EXERCISE DESCRIPTION:
Leave the pictures out and reproduce, exactly, the lines from the one with "Given: Collapse the 显示 tree node" through the end of the entries below.

(Stored data)

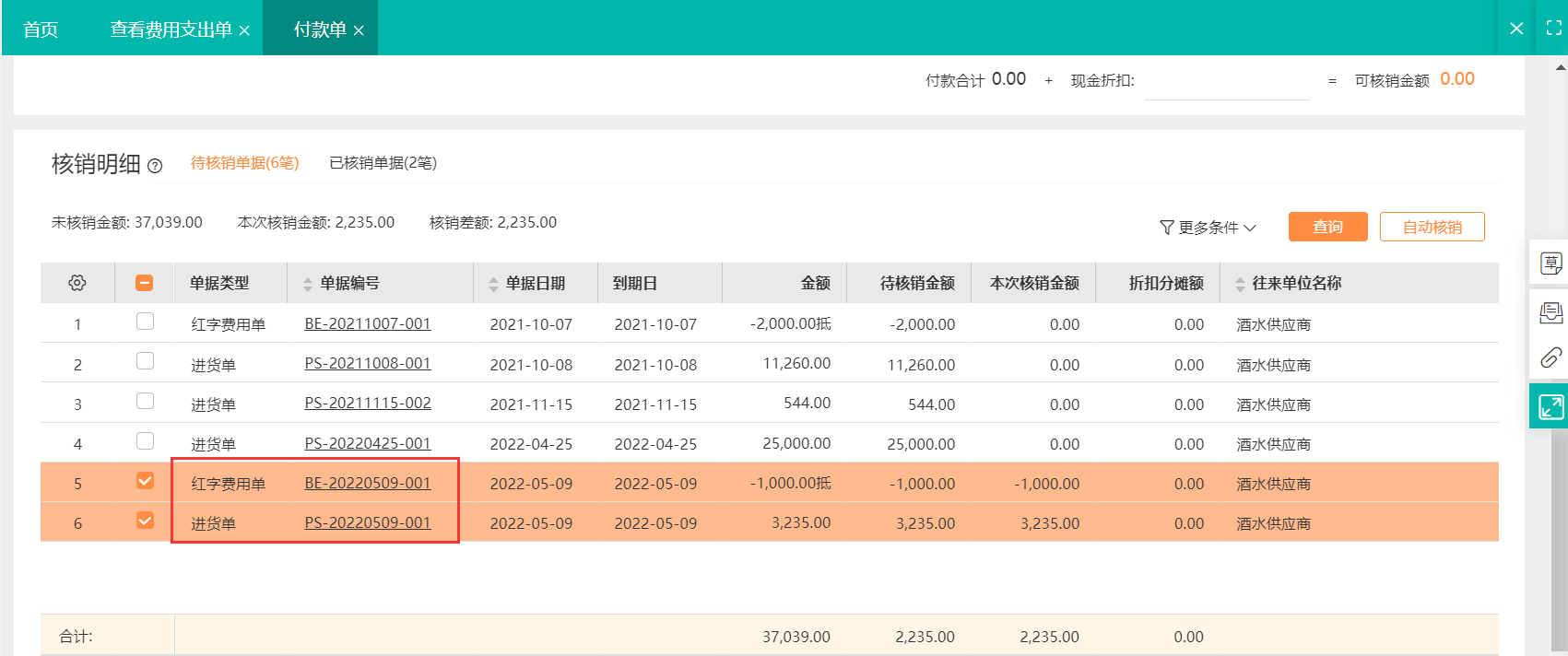Viewport: 1568px width, 656px height.
Task: Go to the 首页 tab
Action: pos(41,29)
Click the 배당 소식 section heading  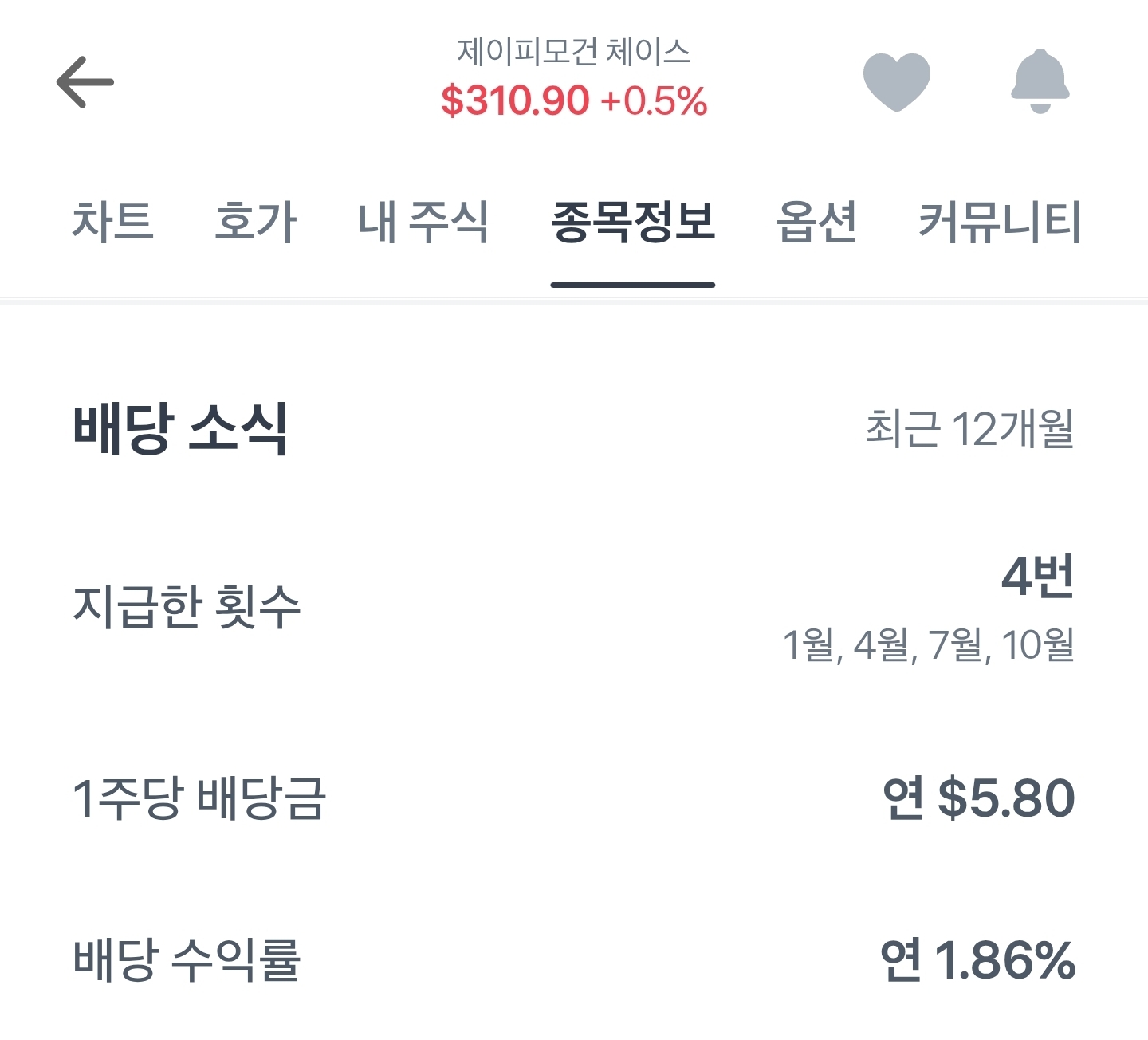pos(180,429)
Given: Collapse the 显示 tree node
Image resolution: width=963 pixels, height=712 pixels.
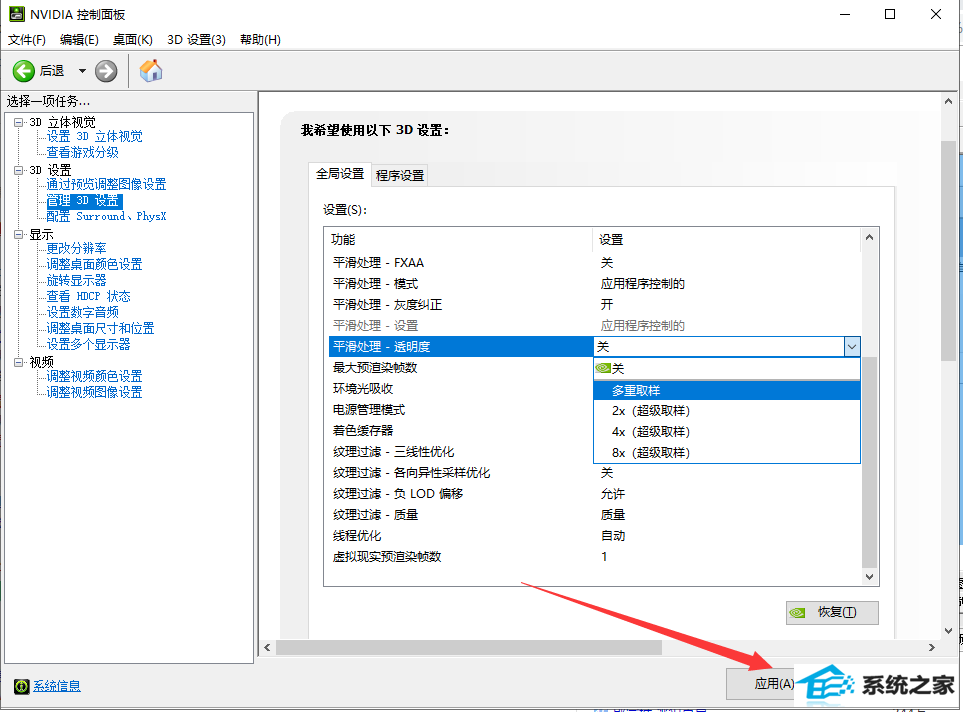Looking at the screenshot, I should (x=17, y=234).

RESPONSE TO THIS TASK:
Given: Collapse the 显示 tree node
Image resolution: width=963 pixels, height=712 pixels.
Looking at the screenshot, I should (x=17, y=234).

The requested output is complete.